_Assignment 1_
Duplicate the records exactly, from their first line through the line containing "(2259, 48).", inclusive.

_Excerpt to read_
Ready reference: homepages for Conrail | CSX | Norfolk Southern


This week began results week in NYC. I was able to cover the Burlington Northern Santa Fe and Illinois Central meetings and they were informative to say the least. The buzz at Conrail and CSX continues to be the merger and the Union Pacific results are the first posted since the Resources spin-off.

BNSF last week announced fourth quarter earnings Up 20% on revenues and carloads that didn't budge much from 4Q 1995 levels. Burlington Northern Santa Fe (NYSE: BNI) reported net income improved to $244 million, or $1.56 a share, from $203 million, or $1.32 a share, in the earlier year. Profit for the latest quarter matched analysts' forecasts. For the year BNI earned $889 million or $5.70 a share as expected. But those who are so inclined can read all the details on the BNSF website .

_Source material_
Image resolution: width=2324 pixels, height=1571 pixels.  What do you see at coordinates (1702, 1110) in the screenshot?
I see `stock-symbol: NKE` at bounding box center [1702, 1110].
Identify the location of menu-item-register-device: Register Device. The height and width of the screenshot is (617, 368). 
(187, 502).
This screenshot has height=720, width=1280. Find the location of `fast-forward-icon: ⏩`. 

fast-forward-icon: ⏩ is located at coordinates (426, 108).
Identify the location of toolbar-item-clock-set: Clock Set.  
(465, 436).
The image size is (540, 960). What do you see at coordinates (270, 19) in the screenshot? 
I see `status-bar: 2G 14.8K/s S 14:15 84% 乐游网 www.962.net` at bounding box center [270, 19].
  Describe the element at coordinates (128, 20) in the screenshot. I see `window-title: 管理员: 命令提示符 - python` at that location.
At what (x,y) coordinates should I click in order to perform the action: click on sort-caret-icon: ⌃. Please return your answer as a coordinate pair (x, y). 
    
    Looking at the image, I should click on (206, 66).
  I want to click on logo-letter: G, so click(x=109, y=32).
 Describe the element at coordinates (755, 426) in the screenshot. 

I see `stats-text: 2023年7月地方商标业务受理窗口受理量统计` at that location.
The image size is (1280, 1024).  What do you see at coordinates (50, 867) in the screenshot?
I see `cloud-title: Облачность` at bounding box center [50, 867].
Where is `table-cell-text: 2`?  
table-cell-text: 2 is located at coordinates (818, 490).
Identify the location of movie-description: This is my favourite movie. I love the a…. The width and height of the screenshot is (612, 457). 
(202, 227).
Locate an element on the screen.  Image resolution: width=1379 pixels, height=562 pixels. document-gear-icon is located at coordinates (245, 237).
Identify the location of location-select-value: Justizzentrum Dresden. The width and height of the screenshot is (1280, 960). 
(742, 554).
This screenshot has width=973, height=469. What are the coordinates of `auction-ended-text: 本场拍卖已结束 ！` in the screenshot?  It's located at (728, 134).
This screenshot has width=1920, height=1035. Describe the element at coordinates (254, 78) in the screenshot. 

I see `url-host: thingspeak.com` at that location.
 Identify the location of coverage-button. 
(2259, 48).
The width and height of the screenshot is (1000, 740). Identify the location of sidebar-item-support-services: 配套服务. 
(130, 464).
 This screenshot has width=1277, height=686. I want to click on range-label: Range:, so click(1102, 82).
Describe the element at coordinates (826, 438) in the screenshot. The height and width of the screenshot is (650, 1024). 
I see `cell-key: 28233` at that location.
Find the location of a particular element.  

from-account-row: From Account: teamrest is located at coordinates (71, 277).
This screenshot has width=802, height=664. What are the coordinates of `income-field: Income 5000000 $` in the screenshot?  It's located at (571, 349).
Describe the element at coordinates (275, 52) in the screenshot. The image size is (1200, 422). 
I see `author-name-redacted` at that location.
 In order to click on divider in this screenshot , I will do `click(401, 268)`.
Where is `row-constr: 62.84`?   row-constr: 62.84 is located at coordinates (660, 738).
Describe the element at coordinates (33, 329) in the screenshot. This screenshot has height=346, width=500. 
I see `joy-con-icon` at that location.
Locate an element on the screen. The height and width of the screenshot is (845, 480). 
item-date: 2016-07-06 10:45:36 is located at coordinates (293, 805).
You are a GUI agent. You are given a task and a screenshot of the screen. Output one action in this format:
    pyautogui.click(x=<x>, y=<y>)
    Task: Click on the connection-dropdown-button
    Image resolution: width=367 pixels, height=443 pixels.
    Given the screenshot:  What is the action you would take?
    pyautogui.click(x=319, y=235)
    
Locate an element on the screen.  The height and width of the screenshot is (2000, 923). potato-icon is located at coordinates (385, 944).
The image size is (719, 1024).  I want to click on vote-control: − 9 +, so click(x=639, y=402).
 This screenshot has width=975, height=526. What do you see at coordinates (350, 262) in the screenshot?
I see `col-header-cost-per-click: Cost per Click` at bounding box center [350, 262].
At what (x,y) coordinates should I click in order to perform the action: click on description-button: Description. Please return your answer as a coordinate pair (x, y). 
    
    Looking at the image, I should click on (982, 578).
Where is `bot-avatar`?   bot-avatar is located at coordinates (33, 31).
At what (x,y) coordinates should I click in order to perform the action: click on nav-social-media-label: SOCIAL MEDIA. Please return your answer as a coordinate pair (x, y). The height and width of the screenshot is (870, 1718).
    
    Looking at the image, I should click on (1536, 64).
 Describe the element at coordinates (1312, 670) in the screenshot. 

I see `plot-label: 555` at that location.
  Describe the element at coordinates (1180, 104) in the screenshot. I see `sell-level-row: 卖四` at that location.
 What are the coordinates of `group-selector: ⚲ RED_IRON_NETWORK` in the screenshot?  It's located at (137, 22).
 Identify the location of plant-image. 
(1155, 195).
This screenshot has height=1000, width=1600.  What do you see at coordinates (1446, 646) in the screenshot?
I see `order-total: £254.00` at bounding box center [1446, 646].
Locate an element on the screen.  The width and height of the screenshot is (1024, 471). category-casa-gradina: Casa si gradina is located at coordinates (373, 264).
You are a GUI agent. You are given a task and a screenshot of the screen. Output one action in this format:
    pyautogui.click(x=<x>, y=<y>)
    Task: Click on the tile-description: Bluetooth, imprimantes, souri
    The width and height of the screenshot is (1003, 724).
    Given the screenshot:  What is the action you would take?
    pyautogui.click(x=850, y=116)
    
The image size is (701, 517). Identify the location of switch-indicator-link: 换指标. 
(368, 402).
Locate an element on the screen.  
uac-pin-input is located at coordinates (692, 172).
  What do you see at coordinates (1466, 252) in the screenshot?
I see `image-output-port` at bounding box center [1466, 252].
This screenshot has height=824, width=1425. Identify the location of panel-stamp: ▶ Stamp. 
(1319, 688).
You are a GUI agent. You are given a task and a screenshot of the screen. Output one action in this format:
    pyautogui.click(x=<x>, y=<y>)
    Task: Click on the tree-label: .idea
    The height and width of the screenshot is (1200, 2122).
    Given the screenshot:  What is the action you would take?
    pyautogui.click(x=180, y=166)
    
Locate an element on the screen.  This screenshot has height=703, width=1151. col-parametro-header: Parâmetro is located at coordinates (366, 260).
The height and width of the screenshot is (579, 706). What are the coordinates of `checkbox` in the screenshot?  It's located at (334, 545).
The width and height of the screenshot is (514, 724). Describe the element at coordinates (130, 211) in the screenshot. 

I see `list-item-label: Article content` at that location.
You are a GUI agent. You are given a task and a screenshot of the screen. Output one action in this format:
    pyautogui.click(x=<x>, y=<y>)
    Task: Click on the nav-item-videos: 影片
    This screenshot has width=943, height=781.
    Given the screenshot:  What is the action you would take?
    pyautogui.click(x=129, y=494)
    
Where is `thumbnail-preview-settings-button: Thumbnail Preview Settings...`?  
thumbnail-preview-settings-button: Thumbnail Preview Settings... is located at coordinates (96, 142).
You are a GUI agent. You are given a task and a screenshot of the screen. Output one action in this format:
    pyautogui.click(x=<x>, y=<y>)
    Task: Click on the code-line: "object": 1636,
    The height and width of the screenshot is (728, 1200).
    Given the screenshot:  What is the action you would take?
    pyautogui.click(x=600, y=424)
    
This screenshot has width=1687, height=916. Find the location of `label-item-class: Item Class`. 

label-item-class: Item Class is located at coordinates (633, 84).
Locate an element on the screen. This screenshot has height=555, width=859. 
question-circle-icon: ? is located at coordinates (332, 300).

_Assignment 2_
Condense the paragraph of the railroad earnings excerpt that begins "BNSF last week announced" into a short bulleted list that keeps its main facts.

_Written answer 1_
Image resolution: width=2324 pixels, height=1571 pixels.  What do you see at coordinates (1702, 1110) in the screenshot?
I see `stock-symbol: NKE` at bounding box center [1702, 1110].
Identify the location of menu-item-register-device: Register Device. The height and width of the screenshot is (617, 368). 
(187, 502).
This screenshot has height=720, width=1280. Find the location of `fast-forward-icon: ⏩`. 

fast-forward-icon: ⏩ is located at coordinates (426, 108).
Identify the location of toolbar-item-clock-set: Clock Set.  
(465, 436).
The image size is (540, 960). What do you see at coordinates (270, 19) in the screenshot? 
I see `status-bar: 2G 14.8K/s S 14:15 84% 乐游网 www.962.net` at bounding box center [270, 19].
  Describe the element at coordinates (128, 20) in the screenshot. I see `window-title: 管理员: 命令提示符 - python` at that location.
At what (x,y) coordinates should I click in order to perform the action: click on sort-caret-icon: ⌃. Please return your answer as a coordinate pair (x, y). 
    
    Looking at the image, I should click on (206, 66).
  I want to click on logo-letter: G, so click(x=109, y=32).
 Describe the element at coordinates (755, 426) in the screenshot. 

I see `stats-text: 2023年7月地方商标业务受理窗口受理量统计` at that location.
The image size is (1280, 1024).  What do you see at coordinates (50, 867) in the screenshot?
I see `cloud-title: Облачность` at bounding box center [50, 867].
Where is `table-cell-text: 2`?  
table-cell-text: 2 is located at coordinates (818, 490).
Identify the location of movie-description: This is my favourite movie. I love the a…. The width and height of the screenshot is (612, 457). 
(202, 227).
Locate an element on the screen.  Image resolution: width=1379 pixels, height=562 pixels. document-gear-icon is located at coordinates (245, 237).
Identify the location of location-select-value: Justizzentrum Dresden. The width and height of the screenshot is (1280, 960). 
(742, 554).
This screenshot has width=973, height=469. What are the coordinates of `auction-ended-text: 本场拍卖已结束 ！` in the screenshot?  It's located at (728, 134).
This screenshot has width=1920, height=1035. Describe the element at coordinates (254, 78) in the screenshot. 

I see `url-host: thingspeak.com` at that location.
 Identify the location of coverage-button. 
(2259, 48).

_Written answer 2_
- BNSF announced fourth-quarter earnings up 20%, while revenues and carloads barely changed from 4Q 1995 levels.
- Net income rose to $244 million ($1.56 a share) from $203 million ($1.32 a share) a year earlier.
- Quarterly profit matched analysts' forecasts.
- Full-year earnings were $889 million ($5.70 a share), as expected.
- Full details are on the BNSF website.